◆ **DATASET RECORDS**
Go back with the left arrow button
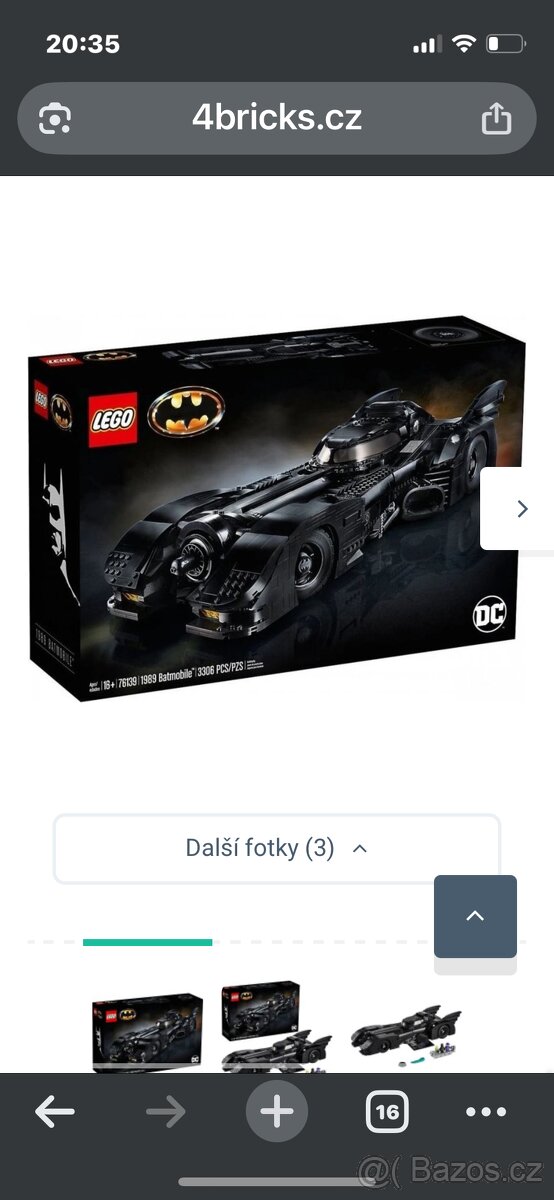The height and width of the screenshot is (1200, 554). 55,1111
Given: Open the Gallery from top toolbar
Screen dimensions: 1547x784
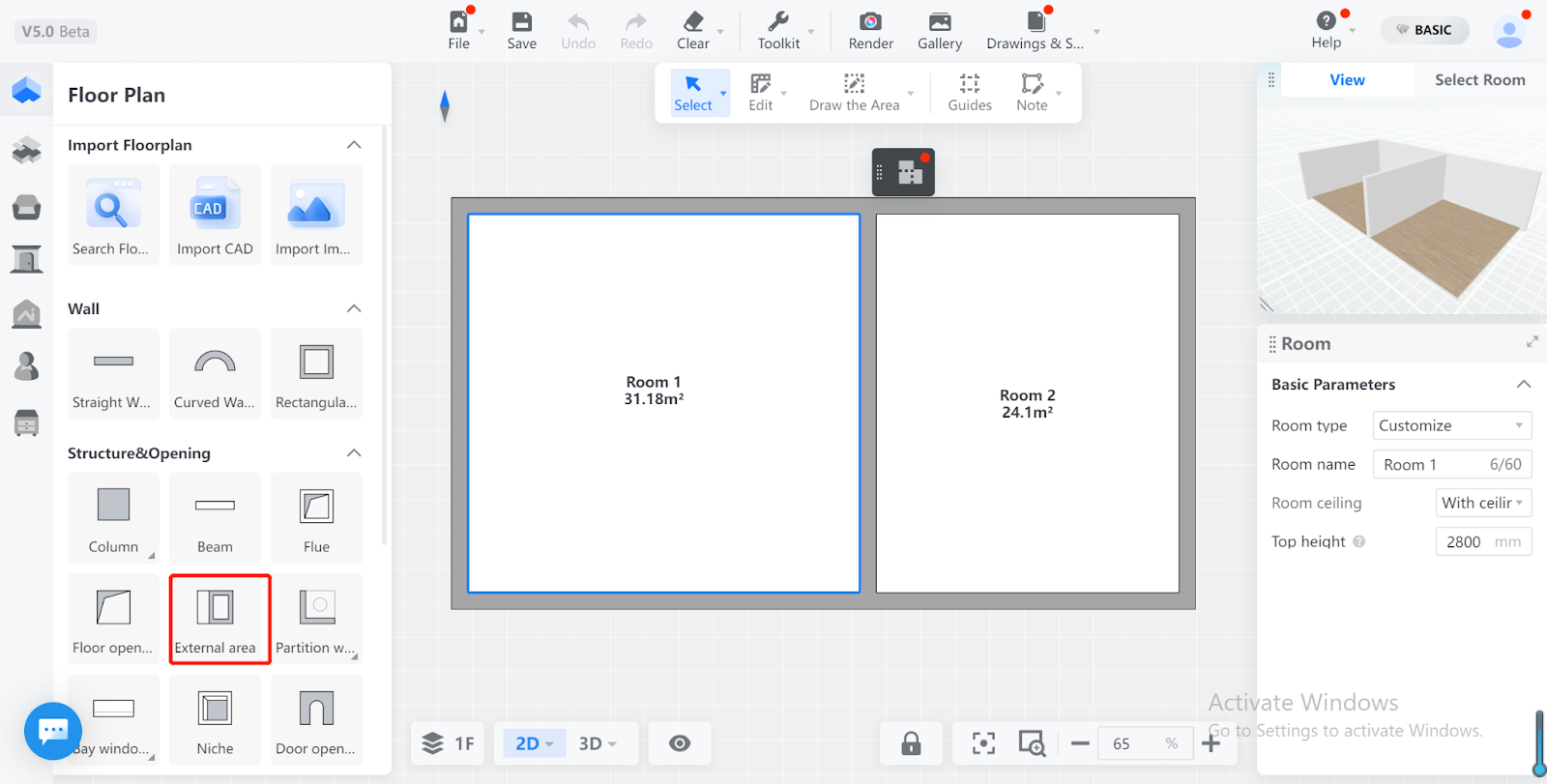Looking at the screenshot, I should click(939, 31).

◆ **STATED TASK**
Copy the data above word for word, line by line, and leave the pictures out.

◆ **RESPONSE TO THE TASK**
Go back with the left arrow button
The height and width of the screenshot is (1200, 554). 55,1111
Given: Open the Gallery from top toolbar
Screen dimensions: 1547x784
Looking at the screenshot, I should click(939, 31).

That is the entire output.